The rmi/transport/acceptLoop/CloseServerSocketOnTermination.java test
throws ClassCastException due to the Throwable not being of type Error
in TCPTransport.
Just wondering what type it was? Something that extends Throwable
directly?
This:
throw new Error(t.getMessage(), t.getCause());
loses the type of exception that was thrown. It is better to use:
throw new Error(t);
The suggestion to use new Error(t) is a good one.

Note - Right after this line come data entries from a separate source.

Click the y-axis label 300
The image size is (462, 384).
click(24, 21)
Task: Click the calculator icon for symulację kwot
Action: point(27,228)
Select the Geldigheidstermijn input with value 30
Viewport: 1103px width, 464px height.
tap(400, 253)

This case is kind of pathological. The CloseServerSocketOnTermination
test injects an exception of an arbitrary type into the accept loop of
an RMI connection. (See the test to see how it does this; it's rather
clever.) The cast error occurs when the exception that's injected is an
instance of Throwable.
I see. Can the real code actually throw an arbitrary subclass of Throwable?
Oh, one more thing. Mike Duigou pointed out to me that there is
something called UndeclaredThrowableException. Should we throw new
UndeclaredThrowableException(t) instead?
It is semantically more correct as that is what we have - Throwable
suclasses are checked exceptions unless Errors or RuntimeExceptions.